> [Activity list]:
1. In the sugarbeet vodka article below, reproduce the passage from "BĒT Vodka now" to "unique, sweet taste." word for word.
2. Answer these questions using the sugarbeet vodka article below:
(a) Which area is named as the nation's top sugarbeet growing area?
(b) What tools did they try to use to cut the sugarbeets in half?
(c) Which company does BĒT Vodka now work with instead of hauling sugarbeets to the Twin Cities?

> [Text segment]:
......

“The craft beer industry is really saturated. There’s a bunch of breweries; distillers, very very few,” he said. “So we kind of had the lightbulb moment and said, let’s create another social, locally made spirit, or drink, I should say, and that was a spirit, vodka, made out of sugarbeets.”
Since he was in Minnesota, which shares with North Dakota the Red River Valley — the nation’s top sugarbeet growing area — it made sense. Originally, they tried to make BĒT Vodka (pronounced beet) from raw sugarbeets that they hauled to the Twin Cities from the Red River Valley. But it didn’t go the way they hoped.
Ben Brueshoff is the founder of BĒT Vodka. Trevor Peterson / Forum News Service
“By the time we got them down, they had already half decomposed,” Brueshoff says. “They were really dirty. We couldn’t clean them properly. We were trying to cut them in half with, you know, a saw or an axe. It just created some really poor impurities and was very hard to distill.”
BĒT Vodka now is working with American Crystal Sugar rather than hauling sugarbeets to the Twin Cities. Trevor Peterson / Forum News Service
So they switched to American Crystal Sugar. Brueshoff says the sugarbeets give the vodka a unique, sweet taste.

......

> [Material provided]:
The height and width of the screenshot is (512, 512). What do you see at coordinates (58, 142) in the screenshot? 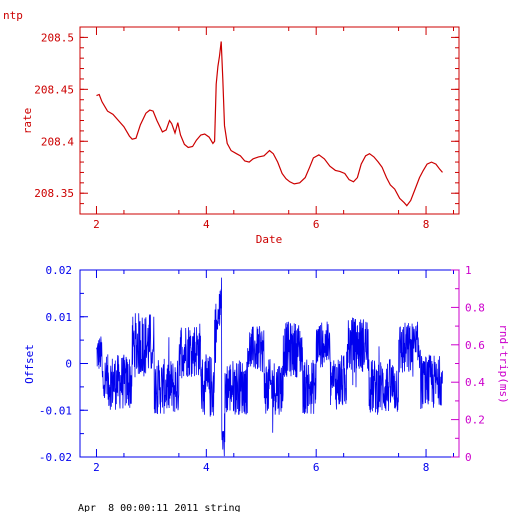
I see `rate-y-tick-label: 208.4` at bounding box center [58, 142].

......

> [Written answers]:
1.
BĒT Vodka now is working with American Crystal Sugar rather than hauling sugarbeets to the Twin Cities. Trevor Peterson / Forum News Service
So they switched to American Crystal Sugar. Brueshoff says the sugarbeets give the vodka a unique, sweet taste.

2.
(a) The Red River Valley.
(b) A saw or an axe.
(c) American Crystal Sugar.